[WORK INSTRUCTIONS]: A faithful copy of the entries is required, with no images in it.

━━━ DATA SUPPLIED

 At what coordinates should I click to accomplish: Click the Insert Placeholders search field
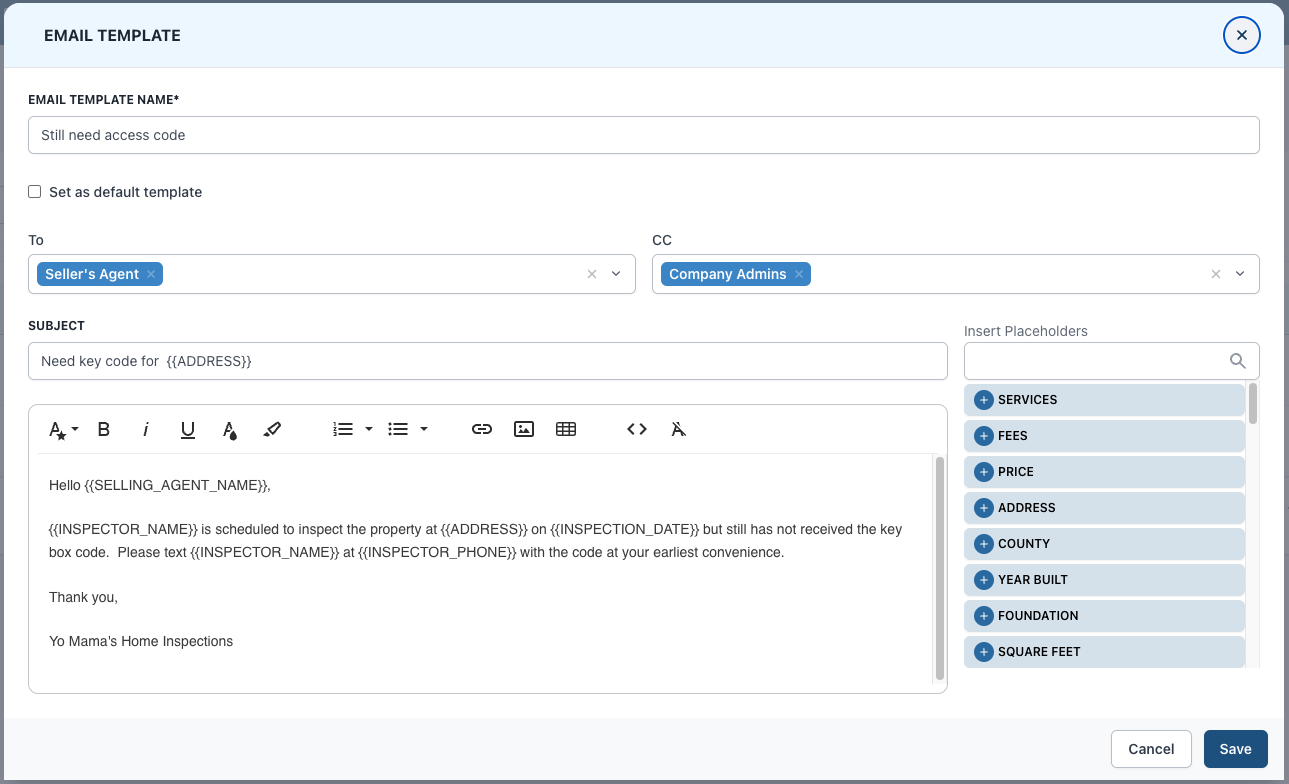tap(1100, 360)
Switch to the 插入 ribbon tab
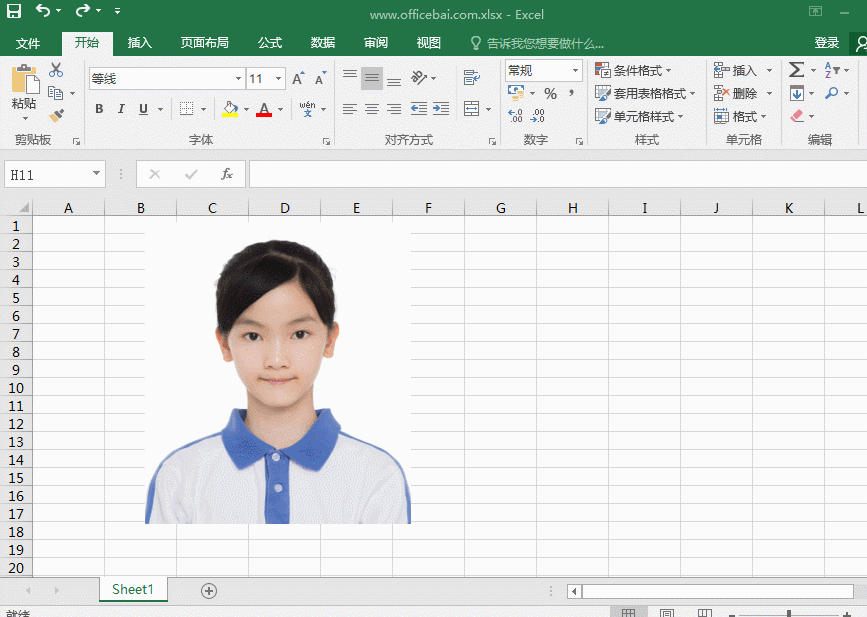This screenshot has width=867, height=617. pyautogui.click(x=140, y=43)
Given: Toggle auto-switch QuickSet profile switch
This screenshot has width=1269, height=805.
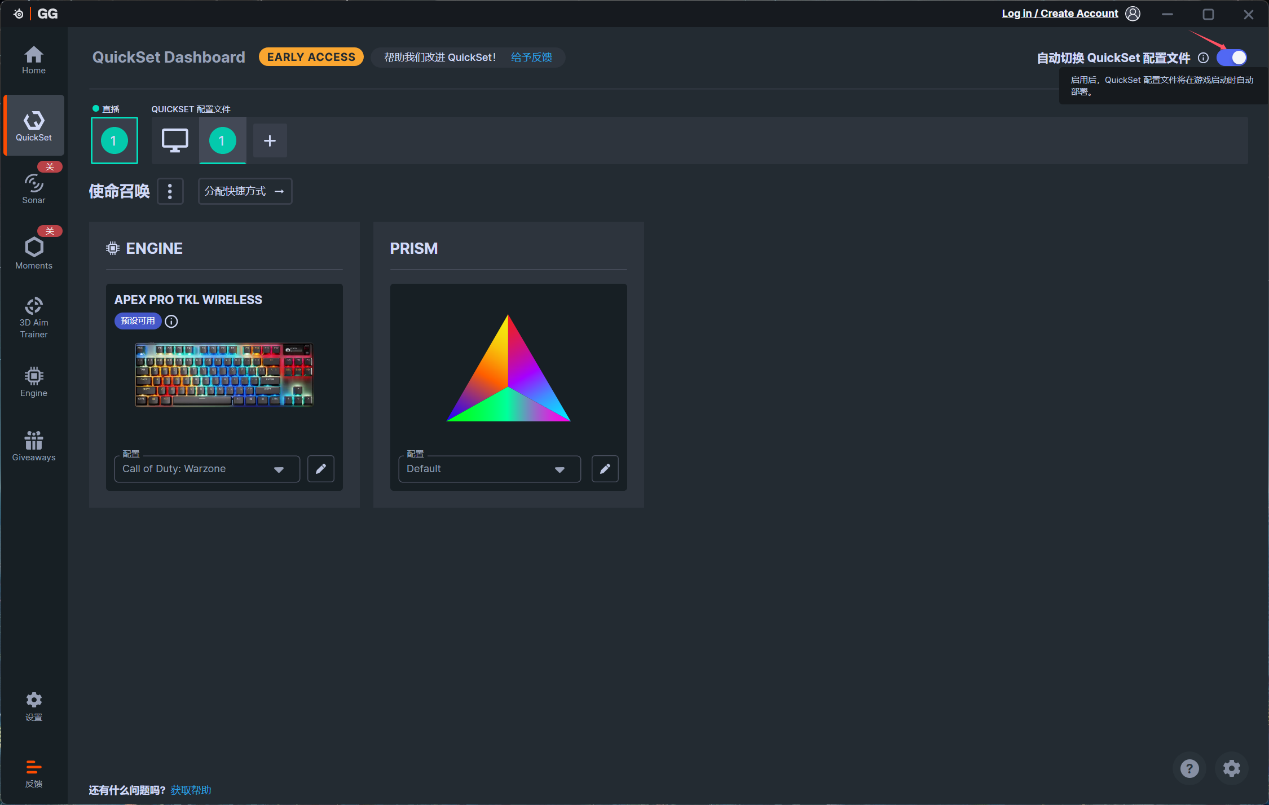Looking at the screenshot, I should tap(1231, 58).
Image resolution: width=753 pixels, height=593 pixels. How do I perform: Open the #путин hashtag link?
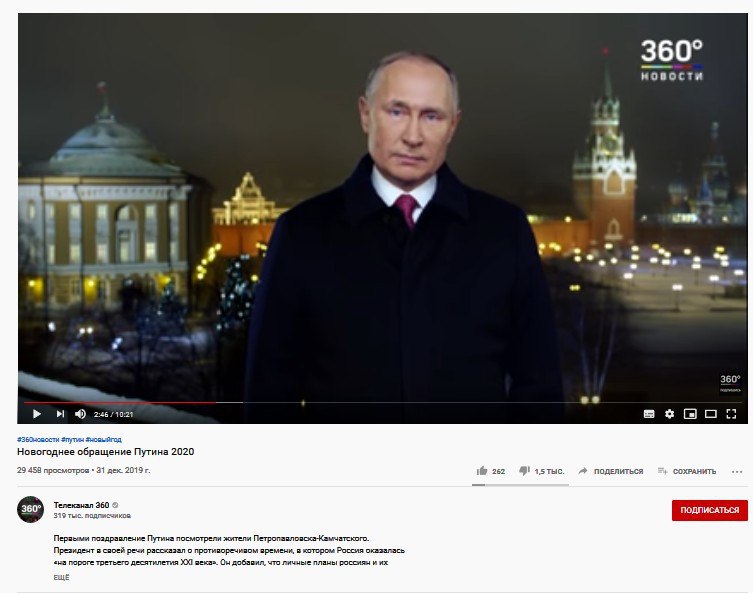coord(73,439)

━━━━━━

[YOUR RESPONSE]:
 At what coordinates should I click to accomplish: Click the Insert Placeholders search field
tap(1100, 360)
Switch to the 插入 ribbon tab
This screenshot has width=867, height=617. pyautogui.click(x=140, y=43)
Given: Toggle auto-switch QuickSet profile switch
This screenshot has width=1269, height=805.
Looking at the screenshot, I should tap(1231, 58).
Image resolution: width=753 pixels, height=593 pixels. How do I perform: Open the #путин hashtag link?
coord(73,439)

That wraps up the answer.